[Stored data entries]

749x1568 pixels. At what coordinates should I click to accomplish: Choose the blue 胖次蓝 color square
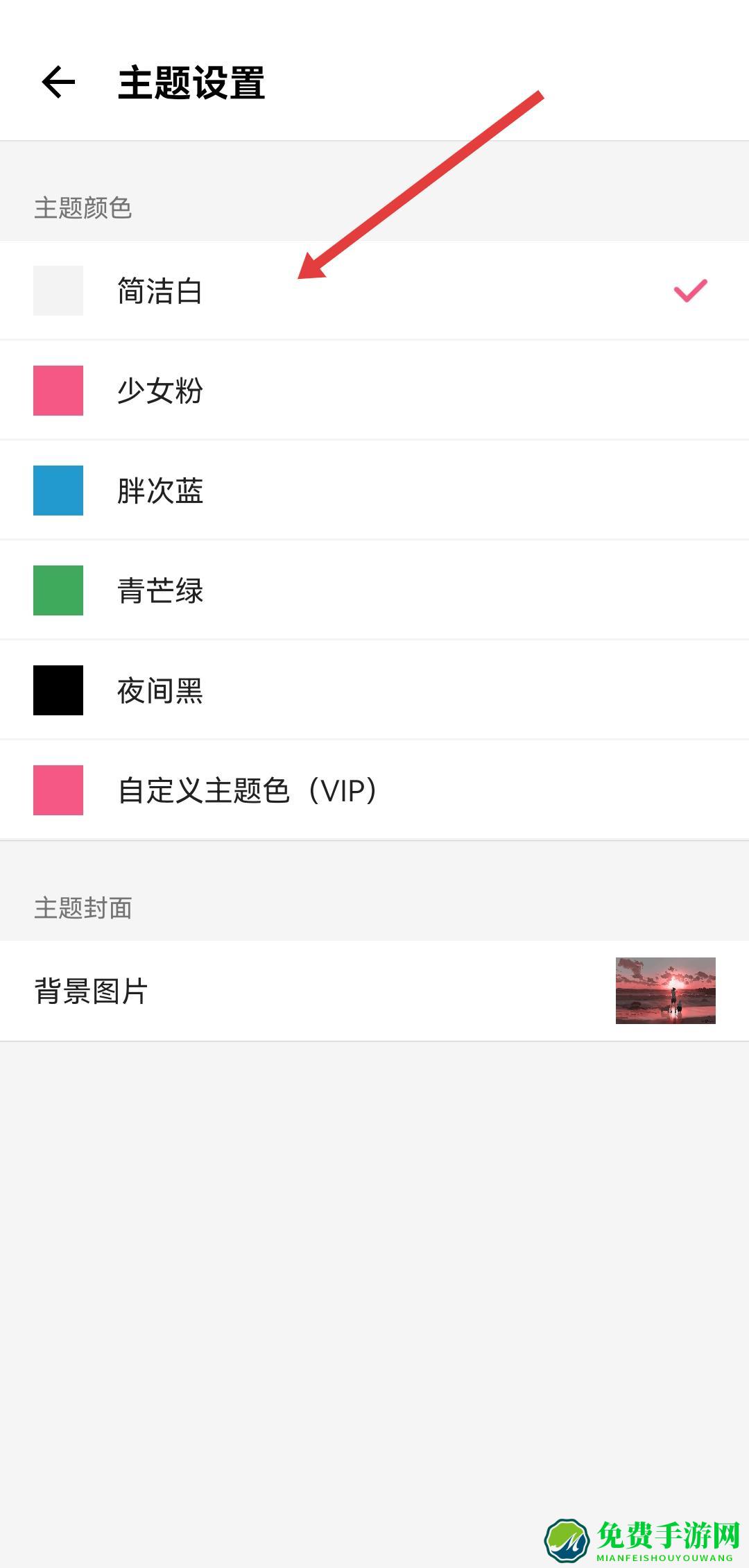tap(58, 491)
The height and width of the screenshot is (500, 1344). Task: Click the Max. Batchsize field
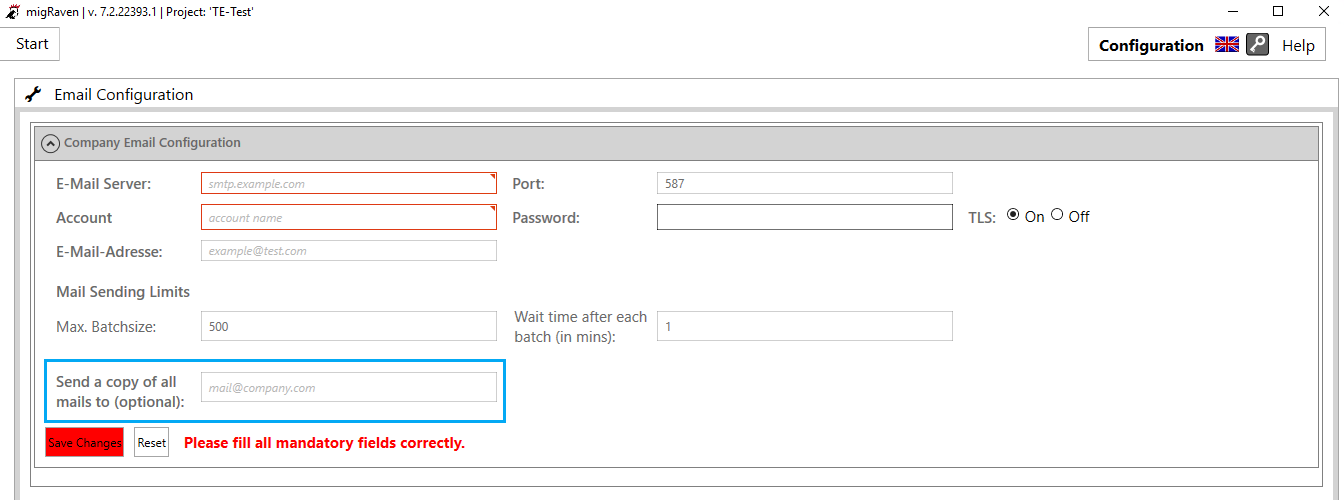[x=349, y=326]
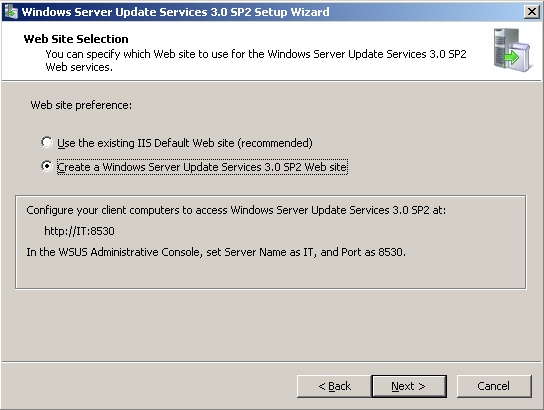The image size is (544, 410).
Task: Click the http://IT:8530 address text
Action: [x=79, y=231]
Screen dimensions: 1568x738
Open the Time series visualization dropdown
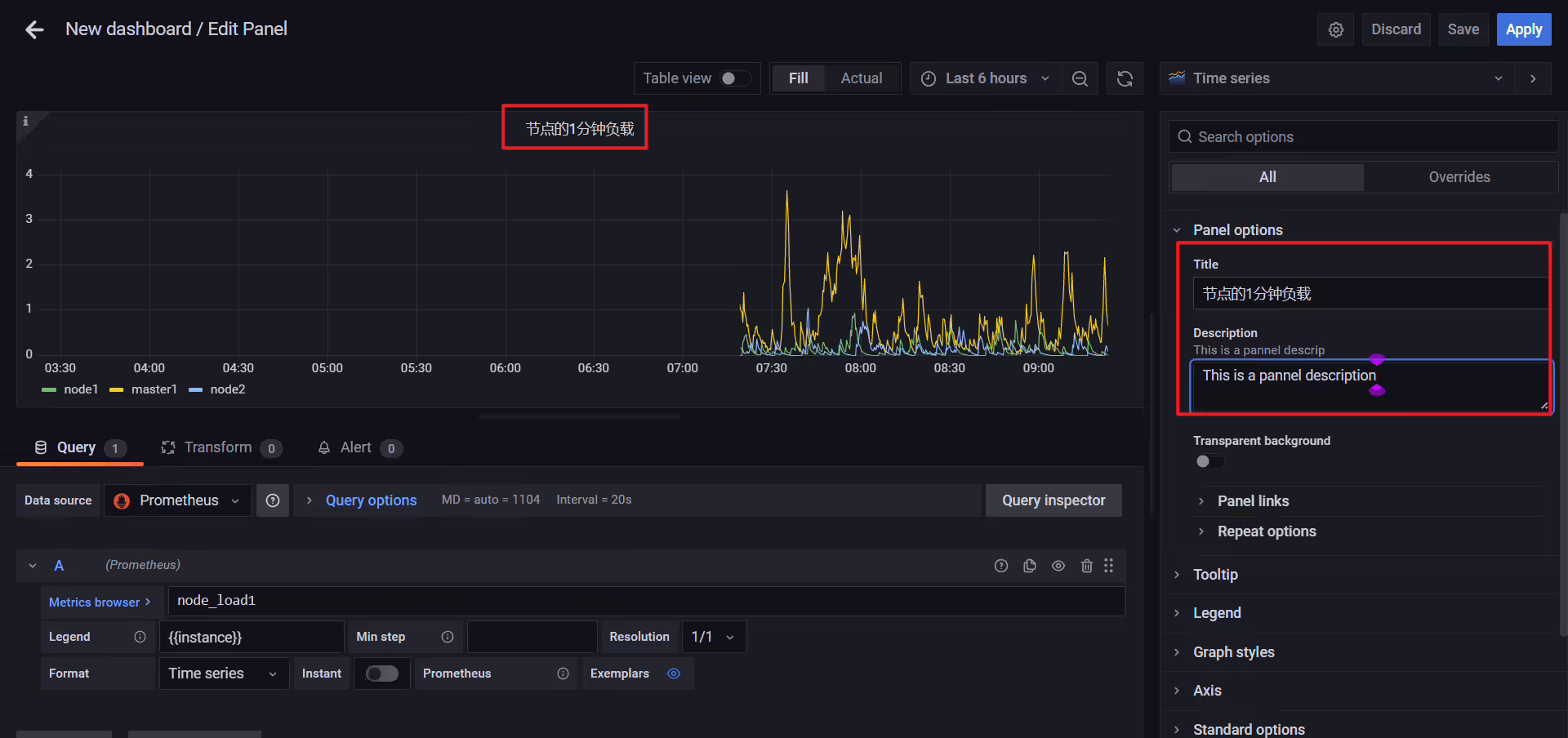(x=1338, y=78)
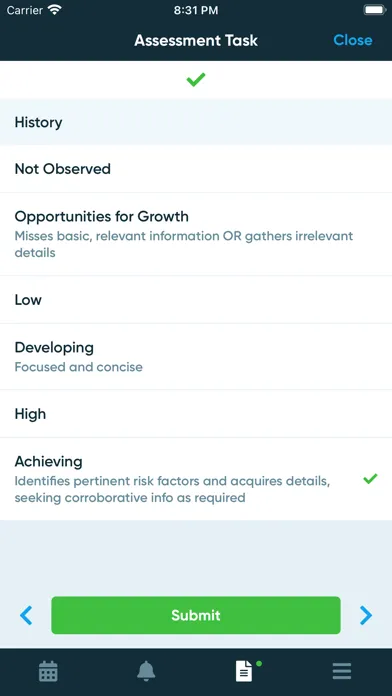This screenshot has width=392, height=696.
Task: Select Opportunities for Growth rating
Action: click(196, 234)
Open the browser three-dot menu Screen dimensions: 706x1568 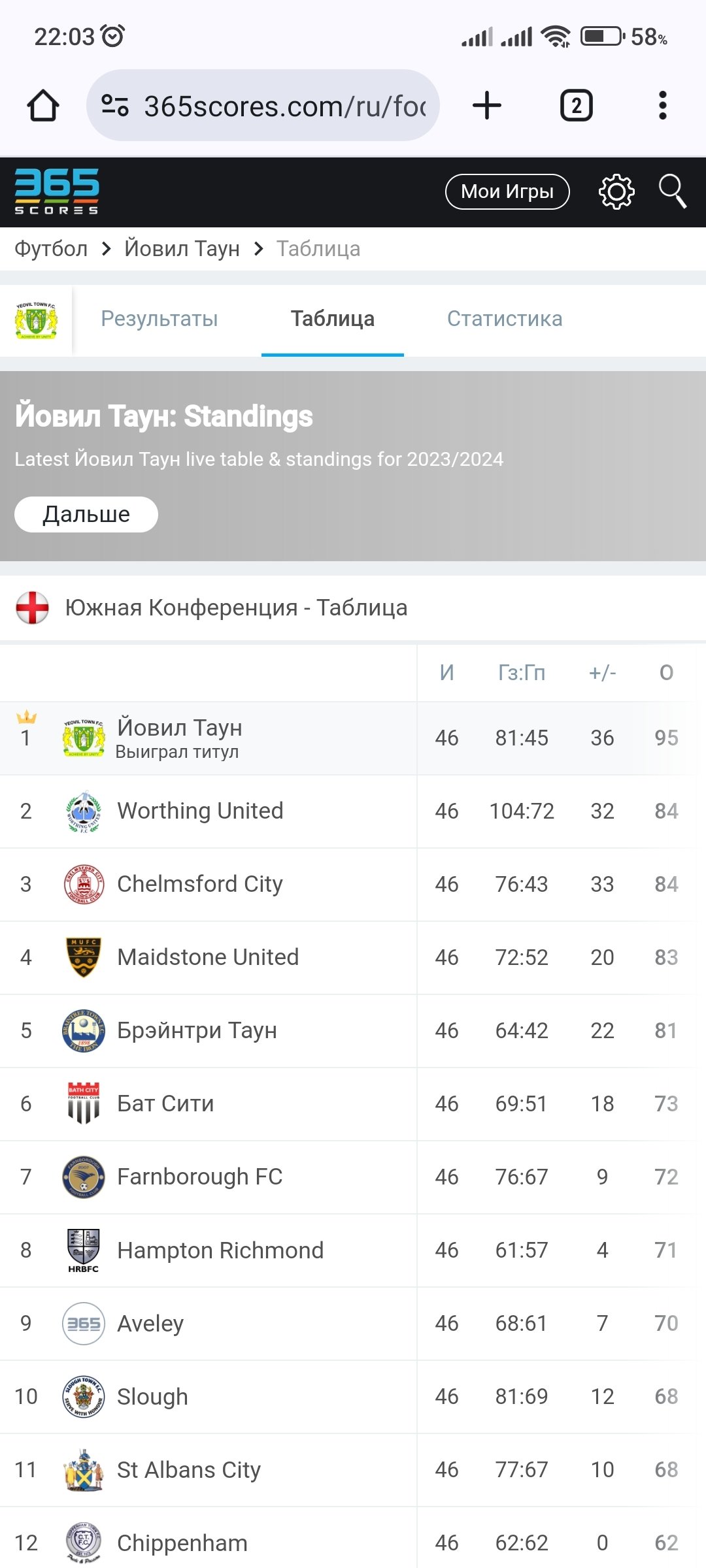pyautogui.click(x=662, y=106)
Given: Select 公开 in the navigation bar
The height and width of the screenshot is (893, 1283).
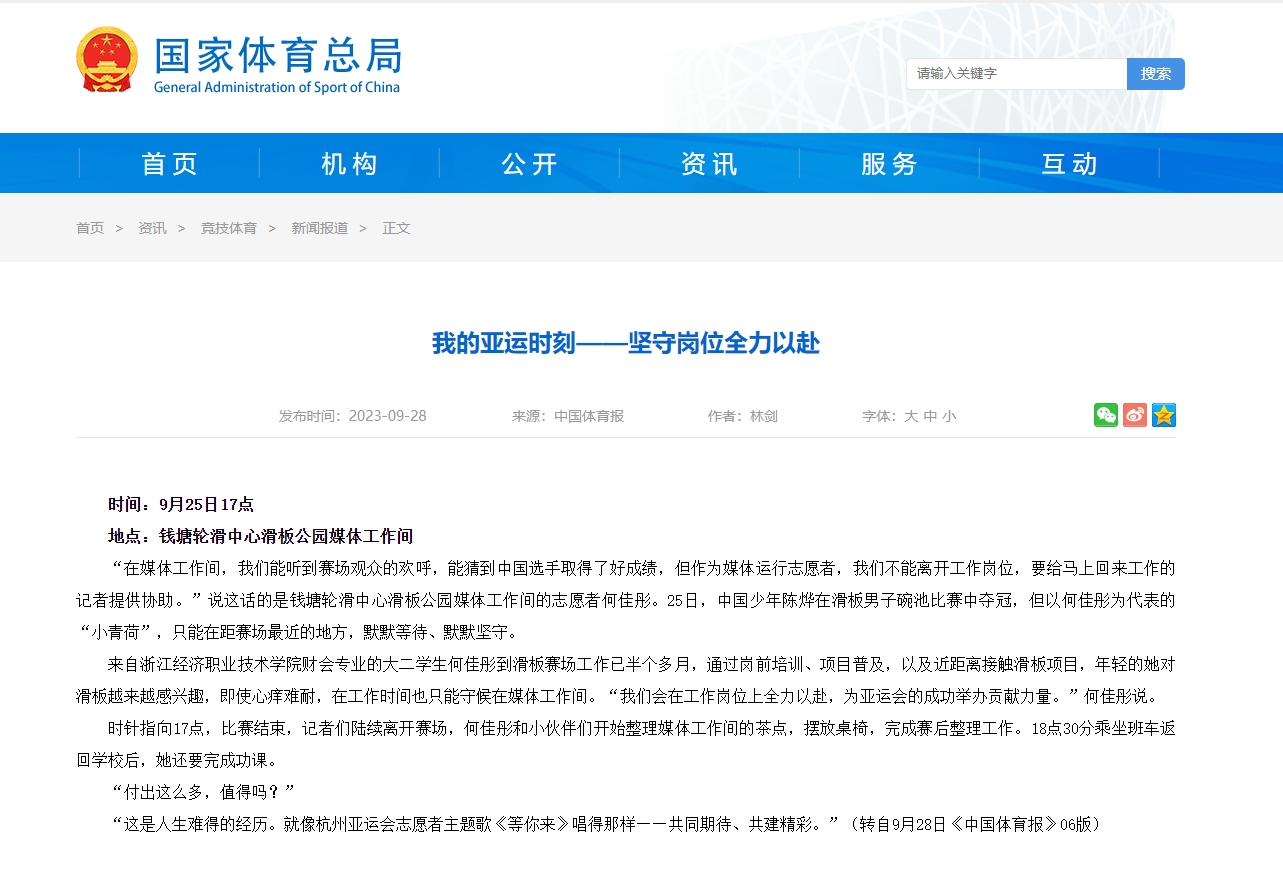Looking at the screenshot, I should (x=530, y=164).
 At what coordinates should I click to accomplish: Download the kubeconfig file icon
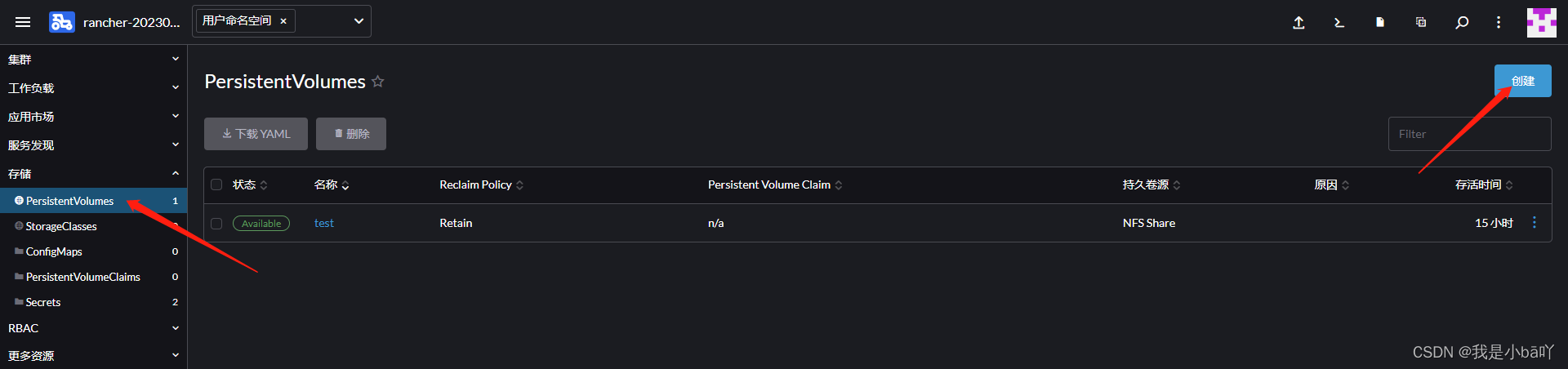[x=1380, y=23]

● **ASSIGNED TASK**
Leave out any pictures and return exactly the lines from the beginning of the data through the line with "Screen dimensions: 1568x738", inclusive.

● **WRITTEN RESPONSE**
749x1568 pixels. At what coordinates should I click to accomplish: Choose the blue 胖次蓝 color square
tap(58, 491)
The height and width of the screenshot is (500, 1344). Task: Click the Max. Batchsize field
[x=349, y=326]
The image size is (544, 410).
Task: Click the http://IT:8530 address text
Action: [x=79, y=231]
Screen dimensions: 1568x738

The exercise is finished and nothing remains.